- 課題: 以下のデータから、文字列「Open」を含む行をすべて抜き出して報告してください。

- 対象データ:
::::::::

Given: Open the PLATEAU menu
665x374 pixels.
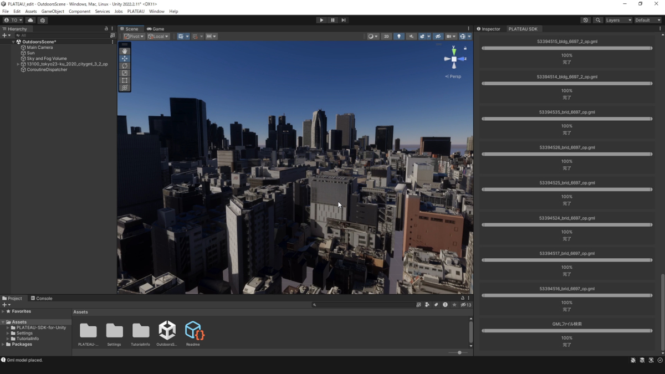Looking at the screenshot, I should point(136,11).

::::::::

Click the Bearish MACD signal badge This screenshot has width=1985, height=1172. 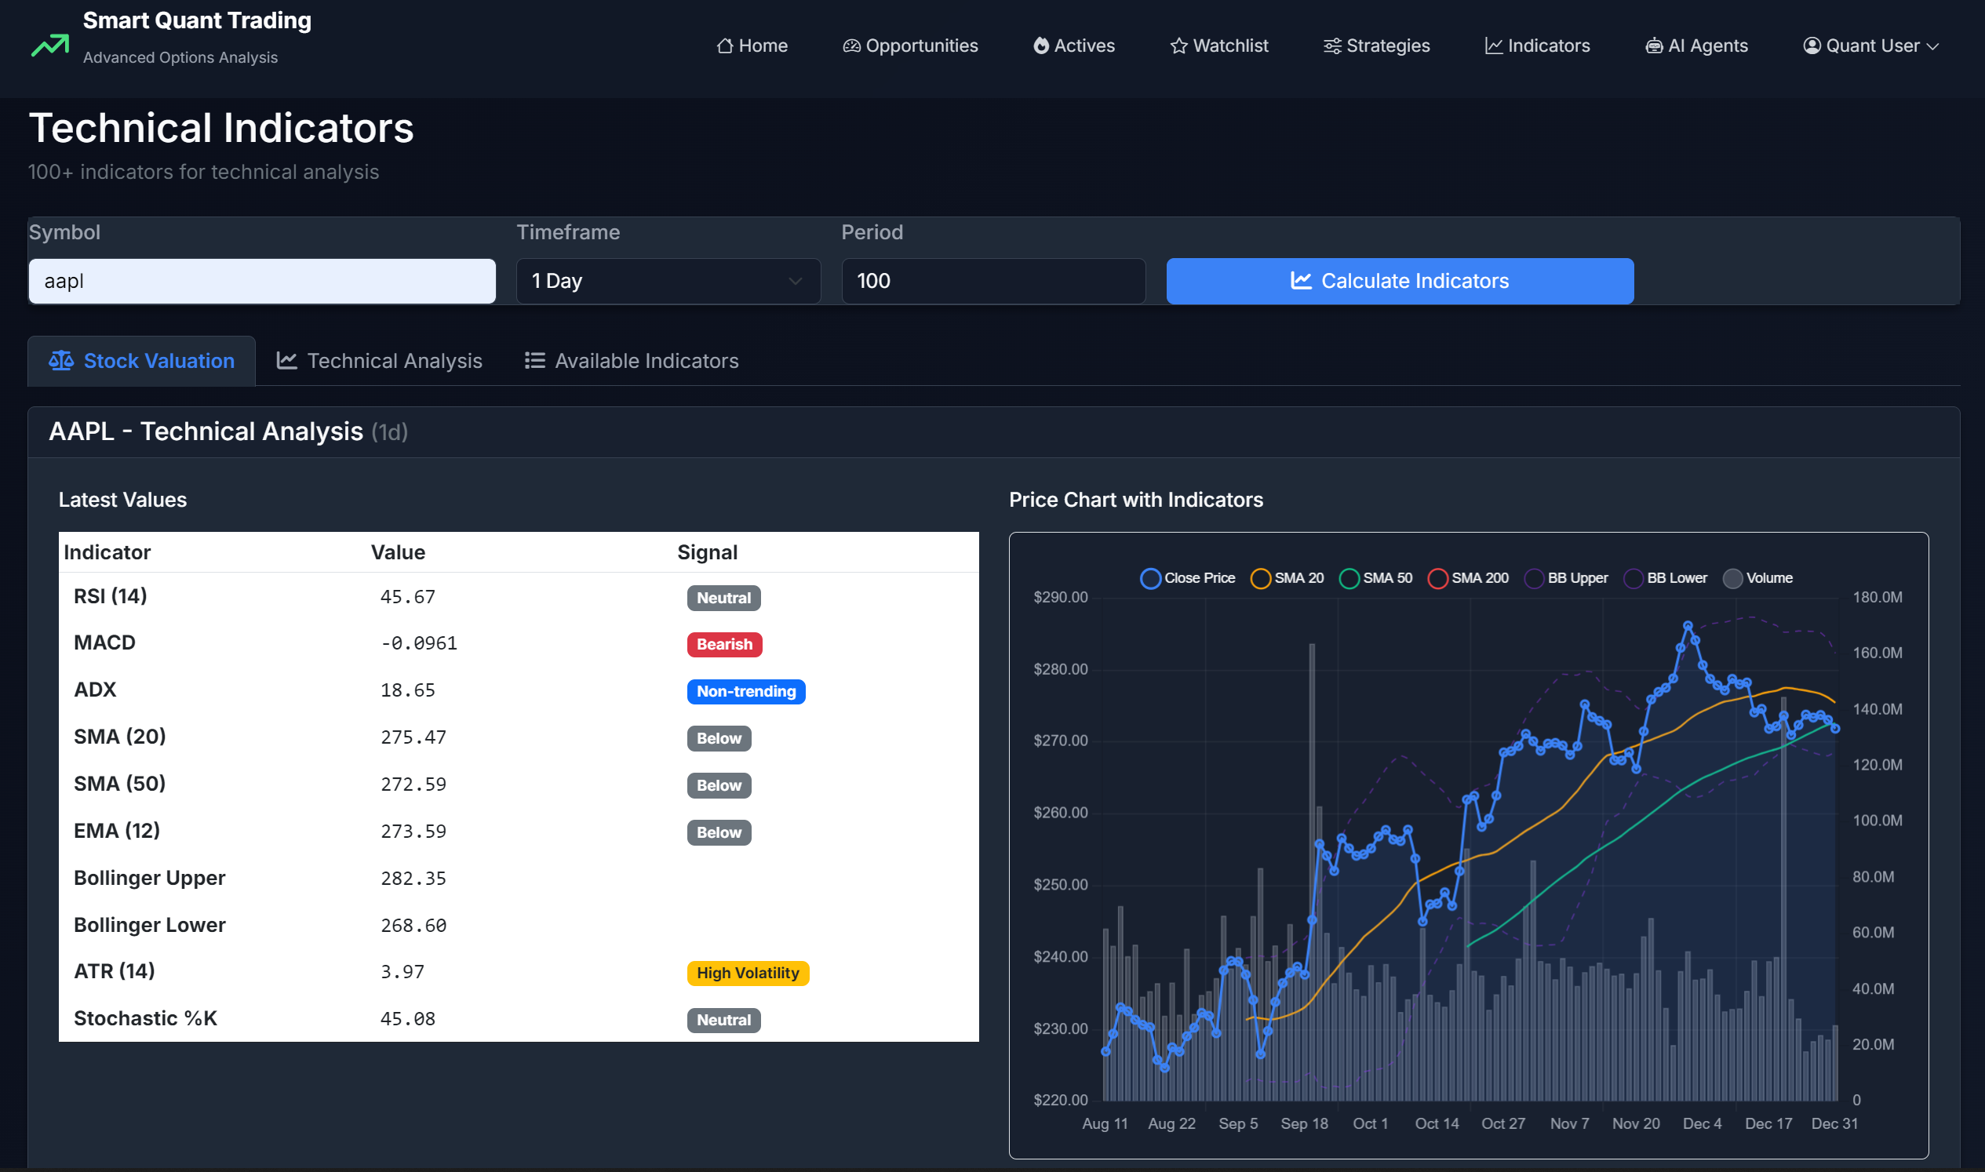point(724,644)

::::::::

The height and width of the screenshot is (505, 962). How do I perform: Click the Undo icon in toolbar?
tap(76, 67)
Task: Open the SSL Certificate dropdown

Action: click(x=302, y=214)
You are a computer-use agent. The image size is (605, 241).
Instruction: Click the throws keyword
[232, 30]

::::::::

- 解答例:
Given: Open the PLATEAU menu
Task: Open the SSL Certificate dropdown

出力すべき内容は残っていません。